I am upset about the following:

~Icons that are considered "good" because they are tough to make in photoshop, but are actually very sucky icons because you can't read anything on them, or can't see what the picture is, or the font is too loopy or to small or something. So even though they take hours to make to look that way.... they still suck.

~literfairy unfriended me. I mean, we were never really friends in person, so it's not a huge deal, but we've been LJ friends for awhile now. Apparently she went through her list and took off a ton of people. She doesn't think she and I will "cross paths" again, so I'm out. I'm sad though. I liked her entries.

~My extra icons expire soon. I can't decide whether I want to get them back right away, so I should probably delete the ones that I don't want, so they don't decide for me. How many icons is it that a regular paid user gets? 10?

I am happy about the following:

~I was officially accepted in to LJ SUPPORT! Or atleast, thats what the letter I got implied. It may have just been a send out thing for anyone who posts 20 answers or something (only one of which I have gotten a point for, but that was mostly because other people had already replied, but I couldn't see THEIR screened answers.... If you haven't done LJ support, you have no idea what I'm talking about).

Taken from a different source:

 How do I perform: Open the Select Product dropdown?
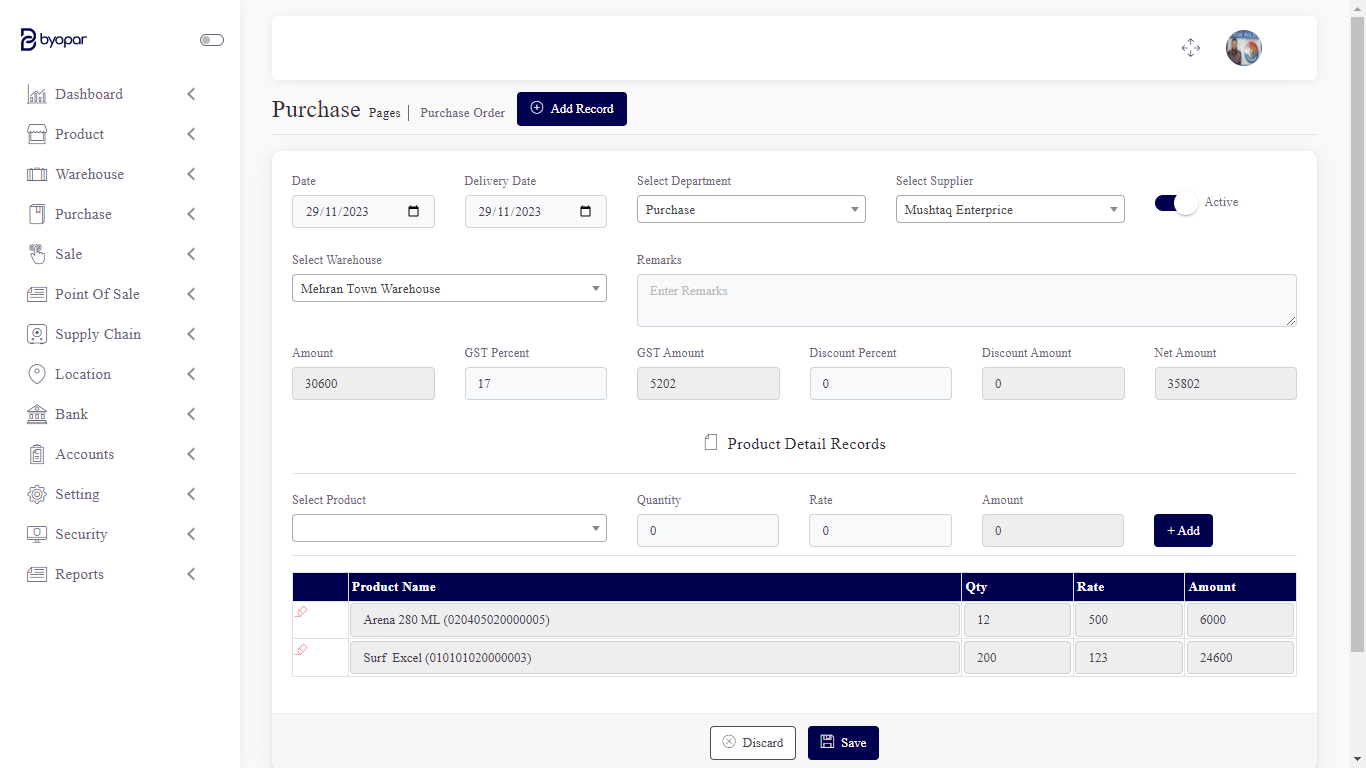[x=449, y=528]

~I love my LJ friends, and the whole idea of communicating through blogs. A certain person on my friends list let me know that she hadn't really made a friend in person in awhile, that she kind of relied on LJ to meet people-- and of course that sucks, because making friends when you meet someone NOT in cyberspace is so important.. but I'm so glad that LJ is here as a resource, a friend-making tool, a way to pass the time, a way to keep in touch with old friends, a way to get to know people, and even more. I don't really know what I'd do without this!
padfoot standing

Padfoot

Apparently for the first time yesterday, Shiloh's mother (who lives next door and owns the duplex) heard Padfoot and Keaton barking. Long story short, she said either Padfoot has to go, or all of us have to move. She apparently told Shiloh "I don't care if you're out on the street, starving." Shiloh says her mother's not willing to budge at all, and that she's not bluffing, and that if Padfoot isn't gone within a few days, she will kick us all out.

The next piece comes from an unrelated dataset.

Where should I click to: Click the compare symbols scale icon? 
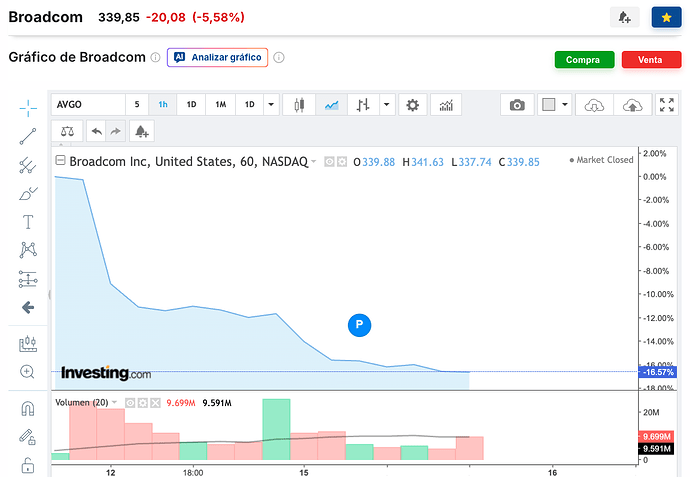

Obviously I can't let her and Jaime move out, so my next options are pretty limited. I can ask my parents if they'd be willing to take care of Padfoot, or I can find a new place to live with Padfoot. This really sucks because one of the main reasons that I decided to live HERE was because I could bring Padfoot with me. My other options from before have now been taken.

It's really so stupid really, because as much as I hate to say it, Padfoot isn't the problem. Keaton, their dog, is. Yes, the two of them get riled up, but Keaton is the insane barker. Padfoot's older (Keaton is a puppy), and he's a poodley mutt. Keaton is a hyperactive, extremely jumpy and scratchy Jack Russell puppy.

If I do end up living here without Padfoot, I'm going to be pretty upset. I love my dog so much. Living back home with Kelev would probably be good for him though. When he and Keaton are rough-housing, Padfoot ends up with bruises and scars from where Keaton bites him, on the neck and on the ears. That can't be healthy. He and Kelev always got along really well. I'm just scared that if Padfoot goes back to live with my parents, my dad will get mad that I'm not taking care of him, and that "he didn't sign on for this" and want to take him to the humane society.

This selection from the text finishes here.